Last year, I wrote a post that generated some noise among other media and news outlets called Apple’s Indirect Presence from CES Fades. If you haven’t read it, I encourage you to, but this section is what I want to bring up again.
It is easy to say that because Apple was never present at CES that the show didn’t mean something to them or their ecosystem. It is easy, and correct to say that CES was not, or never was, a measure of the health of Apple’s products. It is, however, incorrect and dangerous to miss that CES had been, for some time, a barometer for the health of Apple’s ecosystem.
As I mentioned, our ability to measure any platforms ecosystem from what we observe at CES, is the main reason so many are paying attention to what is happening with Amazon’s Alexa platform. Google Assistant is certainly more present than it was last year, however, when you look at how third parties are talking about-and marketing-their support of these assistants they are putting significantly more effort into talking about Alexa than Google Assistant. Which is a telling signal. Again, to reiterate this point, third parties used to market, and spend energy talking about their integration with iOS or support of iPhone/iPad with the same rigor they are now talking about Amazon’s Alexa. This can not be ignored.
First, I want to revisit some heat I took from many saying CES is irrelevant when it comes to Apple. If anything, Apple’s collaboration with now the three largest TV companies to bring Airplay 2 (which brings some Siri support, and HomeKit to their TVs, as evidence Apple does care about the ecosystem shown here at CES. The announcement from Samsung, LG, and Vizio was a key part of the keynote where they announced and highlighted this feature during the presentation. Apple knows full well that if a broader ecosystem of appliances makers and brands starts talking more about their competitors in Google Assistant and Amazon Echo it puts them into a position of weakness from a third party ecosystem standpoint.
Now, up to this point, the most important third-party ecosystem to Apple is software developers. To a lesser degree, more so at the beginning of the iPhone era, was the ecosystem of accessory makers for iPhone. What we see now is the new important battleground of third-party support of other major brands in consumer electronics, and Apple is on new ground having to work with a much broader hardware ecosystem and fitting into another brands strategy than before.
What’s unique about this new scenario for Apple is Apple is not the central brand in the equation, per se, Apple is actually an ingredient brand to a Samsung TV, or an LG TV. The model for Apple to move their services like Siri (which is a service), iTunes movies, or Apple Music, or a future news and TV service requires a new strategy. One where Apple plays nicely with brands and products of a whole new class.
I outlined in Apple’s Service Challenge, growing their services business will require a new strategy that plays nicely with other people’s platforms and hardware. That is simply the reality.
The question was raised to me on Twitter, and even in some recent press articles on what this says about Apple TV. Well if you love Apple TV and are a loyal user fear not because Apple TV is not going away and I fully expect Apple to keep it on the roadmap. Why? Because Apple TV, like HomePod, will remain the purest experience of Apple’s integration and hardware/software/services. To put it plainly, Apple hardware will always be the best way to experience the Apple ecosystem. This is why people who value that will still buy an Apple TV or a HomePod. Apple doesn’t need to be the market leader in either category, but it just needs to exist to be the best of Apple’s integration.

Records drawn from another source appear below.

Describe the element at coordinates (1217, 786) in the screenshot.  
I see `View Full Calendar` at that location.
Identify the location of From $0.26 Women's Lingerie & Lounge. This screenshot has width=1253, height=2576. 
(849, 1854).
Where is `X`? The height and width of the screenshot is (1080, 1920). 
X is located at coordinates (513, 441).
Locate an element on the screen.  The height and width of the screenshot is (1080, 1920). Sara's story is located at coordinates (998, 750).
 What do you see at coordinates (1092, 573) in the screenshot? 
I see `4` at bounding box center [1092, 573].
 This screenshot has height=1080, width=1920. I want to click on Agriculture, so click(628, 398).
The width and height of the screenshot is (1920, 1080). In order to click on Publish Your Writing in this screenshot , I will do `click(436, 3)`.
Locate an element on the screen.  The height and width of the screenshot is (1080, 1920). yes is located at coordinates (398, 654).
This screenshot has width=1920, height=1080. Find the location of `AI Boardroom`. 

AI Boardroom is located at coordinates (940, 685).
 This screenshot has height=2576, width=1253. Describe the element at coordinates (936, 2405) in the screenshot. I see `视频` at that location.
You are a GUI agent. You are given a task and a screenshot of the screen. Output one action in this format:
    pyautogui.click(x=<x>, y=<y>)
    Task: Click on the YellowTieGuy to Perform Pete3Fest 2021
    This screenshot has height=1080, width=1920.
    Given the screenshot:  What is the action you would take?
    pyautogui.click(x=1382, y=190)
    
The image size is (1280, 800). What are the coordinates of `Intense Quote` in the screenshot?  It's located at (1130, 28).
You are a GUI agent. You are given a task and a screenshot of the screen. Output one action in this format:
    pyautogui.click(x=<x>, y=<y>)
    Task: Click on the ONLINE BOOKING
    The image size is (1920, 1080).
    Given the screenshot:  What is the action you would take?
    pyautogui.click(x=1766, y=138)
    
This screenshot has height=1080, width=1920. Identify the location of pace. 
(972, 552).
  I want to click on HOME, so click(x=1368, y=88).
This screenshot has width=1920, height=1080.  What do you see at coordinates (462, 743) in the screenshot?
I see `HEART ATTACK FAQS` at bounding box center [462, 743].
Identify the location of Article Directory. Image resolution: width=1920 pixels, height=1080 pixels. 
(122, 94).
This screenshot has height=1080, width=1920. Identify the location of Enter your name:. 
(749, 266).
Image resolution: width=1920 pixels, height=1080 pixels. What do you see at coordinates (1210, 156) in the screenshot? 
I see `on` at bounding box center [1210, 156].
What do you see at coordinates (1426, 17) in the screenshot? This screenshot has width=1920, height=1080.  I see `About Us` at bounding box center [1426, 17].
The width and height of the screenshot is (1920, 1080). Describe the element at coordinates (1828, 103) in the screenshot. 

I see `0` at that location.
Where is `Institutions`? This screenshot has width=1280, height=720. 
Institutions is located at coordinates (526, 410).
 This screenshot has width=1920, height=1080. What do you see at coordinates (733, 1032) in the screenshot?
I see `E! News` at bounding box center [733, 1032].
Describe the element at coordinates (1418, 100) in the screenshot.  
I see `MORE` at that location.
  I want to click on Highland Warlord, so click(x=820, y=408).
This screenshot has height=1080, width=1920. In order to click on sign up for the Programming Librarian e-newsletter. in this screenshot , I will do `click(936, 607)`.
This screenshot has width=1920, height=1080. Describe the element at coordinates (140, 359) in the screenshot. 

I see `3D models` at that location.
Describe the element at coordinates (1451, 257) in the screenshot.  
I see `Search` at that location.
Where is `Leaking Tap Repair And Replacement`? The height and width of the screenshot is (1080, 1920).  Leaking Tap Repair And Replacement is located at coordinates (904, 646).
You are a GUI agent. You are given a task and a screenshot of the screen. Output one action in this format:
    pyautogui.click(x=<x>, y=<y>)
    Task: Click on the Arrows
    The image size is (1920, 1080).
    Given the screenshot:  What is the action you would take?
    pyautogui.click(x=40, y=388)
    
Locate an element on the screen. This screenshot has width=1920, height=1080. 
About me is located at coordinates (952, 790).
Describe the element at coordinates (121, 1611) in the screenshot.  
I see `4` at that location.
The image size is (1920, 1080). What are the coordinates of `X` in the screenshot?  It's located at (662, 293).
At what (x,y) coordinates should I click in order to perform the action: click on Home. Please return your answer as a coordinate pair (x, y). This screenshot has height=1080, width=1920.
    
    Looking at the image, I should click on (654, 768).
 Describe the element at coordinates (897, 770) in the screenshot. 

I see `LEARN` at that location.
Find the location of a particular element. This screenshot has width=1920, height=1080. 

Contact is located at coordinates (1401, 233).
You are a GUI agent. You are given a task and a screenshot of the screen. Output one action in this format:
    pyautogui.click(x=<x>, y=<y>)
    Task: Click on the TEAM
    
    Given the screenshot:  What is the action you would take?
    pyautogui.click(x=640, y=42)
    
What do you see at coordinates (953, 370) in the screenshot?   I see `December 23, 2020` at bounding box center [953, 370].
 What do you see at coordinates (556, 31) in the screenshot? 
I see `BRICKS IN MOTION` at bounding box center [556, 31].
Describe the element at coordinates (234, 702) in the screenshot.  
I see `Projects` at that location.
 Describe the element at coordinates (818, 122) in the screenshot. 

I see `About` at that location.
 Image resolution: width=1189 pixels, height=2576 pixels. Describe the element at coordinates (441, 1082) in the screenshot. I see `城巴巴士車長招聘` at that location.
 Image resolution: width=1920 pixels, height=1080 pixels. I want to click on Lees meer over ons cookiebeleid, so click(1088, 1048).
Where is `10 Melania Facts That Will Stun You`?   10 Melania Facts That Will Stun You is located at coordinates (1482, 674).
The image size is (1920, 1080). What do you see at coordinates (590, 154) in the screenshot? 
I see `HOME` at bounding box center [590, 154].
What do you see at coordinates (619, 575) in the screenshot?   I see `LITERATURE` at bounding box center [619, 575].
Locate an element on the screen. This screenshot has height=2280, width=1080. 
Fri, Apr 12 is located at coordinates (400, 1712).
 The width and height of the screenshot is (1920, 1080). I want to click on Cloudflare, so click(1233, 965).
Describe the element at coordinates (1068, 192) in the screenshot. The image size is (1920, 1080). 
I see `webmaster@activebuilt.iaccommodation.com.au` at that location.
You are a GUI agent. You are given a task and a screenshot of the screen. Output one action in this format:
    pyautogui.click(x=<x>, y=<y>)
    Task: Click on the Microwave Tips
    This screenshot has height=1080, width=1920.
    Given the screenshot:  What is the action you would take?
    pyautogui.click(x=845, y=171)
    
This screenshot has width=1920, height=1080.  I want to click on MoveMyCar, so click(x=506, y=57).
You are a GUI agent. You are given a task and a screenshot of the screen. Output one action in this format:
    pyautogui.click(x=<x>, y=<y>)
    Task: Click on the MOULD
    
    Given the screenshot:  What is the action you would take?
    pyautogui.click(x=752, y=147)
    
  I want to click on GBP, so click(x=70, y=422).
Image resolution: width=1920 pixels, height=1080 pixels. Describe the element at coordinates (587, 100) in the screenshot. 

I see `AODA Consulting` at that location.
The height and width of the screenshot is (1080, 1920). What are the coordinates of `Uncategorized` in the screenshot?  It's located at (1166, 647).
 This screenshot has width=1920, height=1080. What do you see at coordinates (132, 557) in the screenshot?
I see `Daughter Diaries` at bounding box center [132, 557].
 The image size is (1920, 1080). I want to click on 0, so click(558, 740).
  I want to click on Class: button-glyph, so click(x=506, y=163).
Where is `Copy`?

An interesting point to mention is how Apple is embracing other brands platforms and hardware with core services the result may lead to making products like Apple TV and HomePod even better. Essentially, it increases competition for Apple to make the experience of Apple TV and HomePod better than other hardware integrating their services. Ultimately, this is all good for Apple customers.
Battle of the Assistants in Smart Home
While the short time I’ve already been at CES, it is already clear Apple’s ecosystem is more supported this year than last year. Which means it is safe to assume next year, even more brands and products will support HomeKit, AirPlay, and Siri. This is important for a variety of reasons.
Firstly, Siri is active on over a billion devices. Most of those are smartphones, but the smartphone is the one product consumers will have with them at all times. Being able to use the Siri in your pocket, on your wrist, or in your ears and control other products in your home is the most likely way consumers will use ambient computing. It is convenient to have products like smart speakers in rooms of the house, but I’ll argue at the end of the day those products roles are simply speakers. The best place for your ambient computing assistant is on devices you have with you all the time. This puts Siri in a potentially winning situation, so long as Apple continues to improve Siri and keep it on par with Echo and Google Assistant.
Just as Samsung, LG, and Vizio are demonstrating, that AirPlay 2 and HomeKit is now coming into its own as the standard to connect to the iPhone ecosystem, I’m sure more brands in consumer electronics will follow suit and support HomeKit as well. What I’m not sure is what happens with Alexa when Apple’s third-party support ecosystem is as robust as the Alexa ecosystem (which is inevitable). This will take time, but it will be interesting to watch how Amazon’s lead fares over the next few years.